PAGE EXTRACT:

MSG: The Messenger Of God - The 'film' is long and excruciatingly awful only for non-believers. For his adoring followers, each scene is a super-hit.

Written by Shubhra Gupta | New Delhi |
Updated: February 14, 2015 12:26:57 pm
MSG review, MSG movie Review, MSG: The Messenger Of God review, Gurmeet Ram Rahim Singh Insaan, Dera Sacha Sauda, MSG: The Messenger Of God – The ‘film’ is long and excruciatingly awful only for non-believers. For his adoring followers, each scene is a super-hit.

Produced and Directed and written and acted and edited and sung by Gurmeet Ram Rahim Singh Insaan

Oh my eyes. I was at last night’s premiere of ‘MSG, Messenger Of God’, and I’m still to recover. The Dera Sacha Sauda chief who appears In and As in the movie, was right there, amongst us lesser mortals. And I was hard put to figure where there was more glitter, off or on screen.

But make no mistake, ‘MSG’ is no movie. It is a lavish home video shot in a very homely style (‘coz silly sophistication would ruin it, no?), fashioned cunningly like your old-style Bollywood potboiler, for the delectation of his vast number of fan-followers. It can also be called In Which Gurmeet Ram Rahim Singh Insaan Saves The World In 197 Minutes. (Also Read: MSG Sneak peek)

‘Koi kehta hai sant, koi kehta hai farishta, koi kehta hai guru, koi kehta hai bhagwaan, par hum toh hai sirf ek Insaan!’ With this declaration, at which thunderous applause ensues amongst the genuflecting ‘bhakts’ in the tony South Delhi auditorium, ‘The Messenger Of God‘ starts ticking off his list. Drugs? Dhishoom. Alcohol? Dhadaam. Bald baddie speaking bad English out to assassinate him? Bang bang.

At each dialogue, his followers, a motley collection of peroxide fashionistas in killer heels carrying holdall – sized bags which cost upwards of a lakh, modest salwaar-kameez clad old ladies, hyper-excited little kids (one jumped up and down through the film, pumping his fist), roared approval. It was like being at a live sporting event, with arenas on both sides.

Like all superheroes, MSG too has a secret weapon: a liquid called ‘ruhaani jam’. Make no mistake, it is no evil intoxicant; it is a potent potion which will rid of you all desire to partake of ‘sharaab’. And doubtless send you straight off to do ‘khoon daan’. Yea, MSG believes in blood donation on a massive scale: the camera pulls back and we see rows and rows of smiling supine bodies, all busily donating away.

DATA EXCERPT:

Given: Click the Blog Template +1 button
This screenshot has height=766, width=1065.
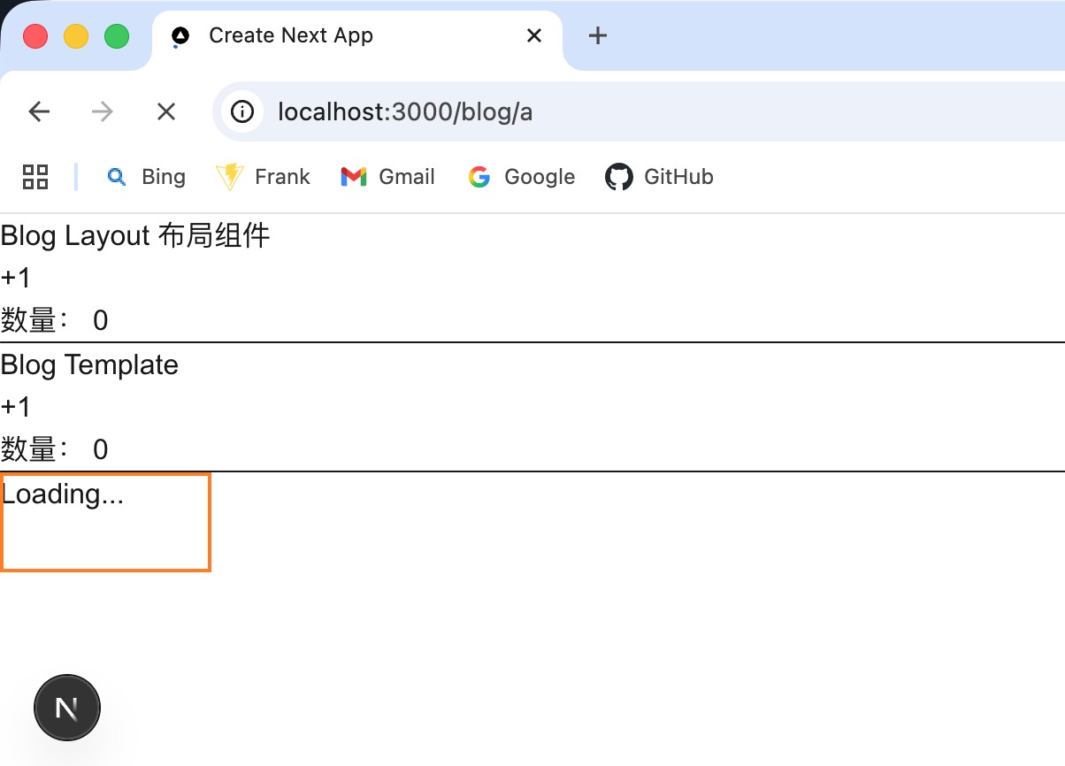Looking at the screenshot, I should coord(16,406).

DIRECTIONS:
[a] Reproduce word for word the passage of the MSG review that opens with the words containing "At each dialogue, his" and closes with "on both sides.".
[b] Recast the paragraph of the MSG review beginning "Like all superheroes, MSG too has a secret weapon" as a short bulleted list that keeps its main facts.
[c] Summarize the MSG review in two sentences.

RESPONSES TO THE EXERCISE:
[a]
At each dialogue, his followers, a motley collection of peroxide fashionistas in killer heels carrying holdall – sized bags which cost upwards of a lakh, modest salwaar-kameez clad old ladies, hyper-excited little kids (one jumped up and down through the film, pumping his fist), roared approval. It was like being at a live sporting event, with arenas on both sides.

[b]
- Like all superheroes, MSG has a secret weapon: a liquid called 'ruhaani jam'.
- It is not an evil intoxicant. It is a potent potion that removes all desire to drink 'sharaab' and sends you off to do 'khoon daan'.
- MSG believes in blood donation on a massive scale. The camera pulls back to show rows of smiling supine bodies, all donating.

[c] The reviewer attended the premiere of 'MSG: The Messenger Of God', which Gurmeet Ram Rahim Singh Insaan produced, directed, wrote, acted in, edited and sang for, and he was present among the audience in a South Delhi auditorium. The review calls it not a movie but a lavish home video fashioned like an old-style Bollywood potboiler, in which he takes on drugs, alcohol and a would-be assassin while his followers roar approval at each dialogue.